That would be getting something for nothing. Dither randomizes the LSB so by definition, you lose bits and dynamic range. You can noise shape that so that in the audible band the effect is not there but then you better have ultrasonic spectrum to park the noise.
There are some subtleties here.
When sampling it is a
requirement that dither is used. This is often not appreciated. An ADC that has no dither applied is incorrectly implemented and will yield objectionable signal correlated quantisation noise. This is true in any digital system, whether audio or any other system. Dither is not an option. It is a mathematical necessity to obtain correct operation from the quantiser. Dither is minimally AIWN of one half LSB. But it can be other distributions. Correct dither doesn't reduce the available bit depth. Incorrect dither might. Dither other than AIWN can lead to some surprising benefits. (Noise this low in amplitude is often below the inherent noise floor of the recording process. So long as there is AIWN in the chain - and most microphones will oblige, certianly any small diaphragm mic, there is often no real need to add it in explicitly. In early digital recordings this was often all that was done. But you need to know and be sure.)

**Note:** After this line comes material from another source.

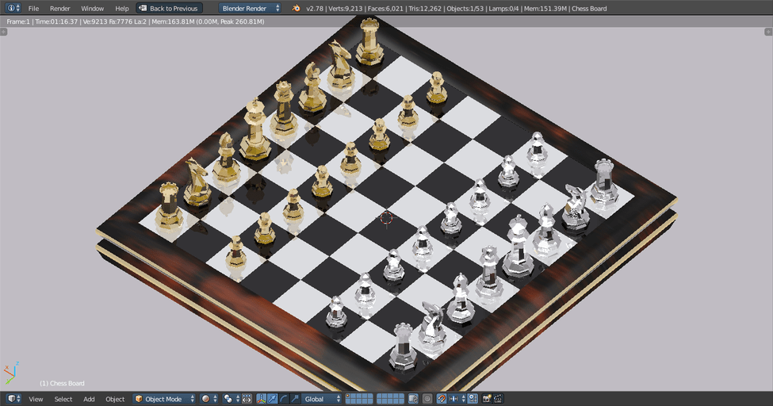Open the Blender Render engine dropdown
The image size is (773, 406).
pyautogui.click(x=250, y=8)
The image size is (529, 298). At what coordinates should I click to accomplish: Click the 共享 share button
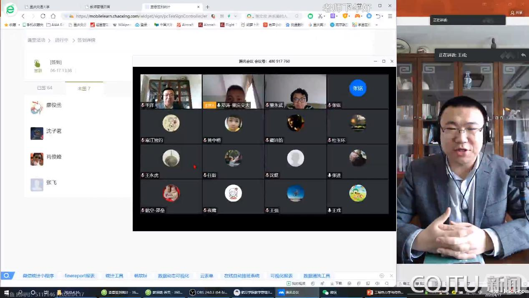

The overarching theory is of course Shannon. I highly suggest that anyone interested read his original paper. It is perhaps my favourite scientific paper. Well written, groundbreaking, and one of the most important of the last century.
There are a lot of subtleties in the paper that go unappreciated.
The core point is signalling in a noisy channel. Every communication channel is a bandwith limited channel with a defined signal to noise ratio. The maximum information transfer rate is exactly determined by this pair of metrics. However SNR need not be constant over the channel. It is the area under the curve of SNR/frequency that determines the total information capacity. (This is the key insight that allows ADSL to work.)
It is perfectly possible to resolve signal that is well below the noise. Humans can, and radar and sonar systems exploit this to the hilt. There is signal below tape hiss. Detecting it is covered by Shannon's theorem. They key is that you need time to get enough information into the system to allow a signal to be found. And there is no free lunch, you can't detect arbitrary signals, the signal must itself have a low information content, and overall the books will balance. Signals that are self correlated are detectable, since self correlation limits their information content. Eventually you exchange ability to detect signal in one part of the band with ability in another. But it can be done any way you like by perturbing the overall SNR/frequency curve,
so long as the area remains constant. The bit depth does not automatically set the signal dynamic range in the channel. It constrains the overall information content, but
not the dynamic range at any one frequency.
If we note that the human ear has poor SNR at high frequencies - say the top octave, and certainly above 15kHz, there is a lot of wasted channel capacity. There is no chance any human, even with perfect hearing, can hear down to the LSB at 15kHz. Zip. Even the lowest couple of bits. So, in the digitisation process we can exchange SNR across the audible band. And this is exactly what all the various audio dither mechanisms do. They effectively perturb the dither in such away that the SNR in the human ear critical mid bands is better than 96dB, whilst it is reduced in the higher frequencies.
You can be sure that nearly every CD you ever bought has been so dithered. Back in the early days companies were very proud of their dither algorithms, and sometimes named them on the liner notes. Every DAW you can buy has a final dither step, and usually a choice of dither algorithms.
What is critical is this, dithering is pretty much a final step. It is applied in a DAW when the entire production and mastering is complete and the result is created for distribution. Typically the internal 24 bit samples are being truncated to 16 bit. Again, even if no specialised dither is applied, you cannot truncate the bits from 24 to 16. You get quantisation artefacts. In exactly the same way as ADCs must dither, truncation
must dither.
Whilst shaped dither is related to noise shaping in DACs, as both are described by the same theory, the implementation and effects of the two are quite different. Dither results in in-band shaped noise. But the shaping is controlled so that it remains inaudible.
Internal to DAWs there is a lot of care and management needed in the digital chain. In the ideal case there is never any truncation or re-sampling applied to a signal. But if there is it is critical that the algorithms do not lose the below LSB signal. Different plugins can be poorly behaved in this manner, and silently introduce quantisation noise into the chain. A 16 bit audio signal commonly has information below 96dB at some frequencies, and the DAW must ensure that is preserved.
This is also important when considering the ultimate quality of a DAC. A DAC that shows 96dB SNR does not actually provide perfect reproduction of CD quality music. Typically there is another 6 odd dB of real signal in the mid bands. Any DAC aspiring to be CD transparent needs to hit over 100dB SNR in the mid bands.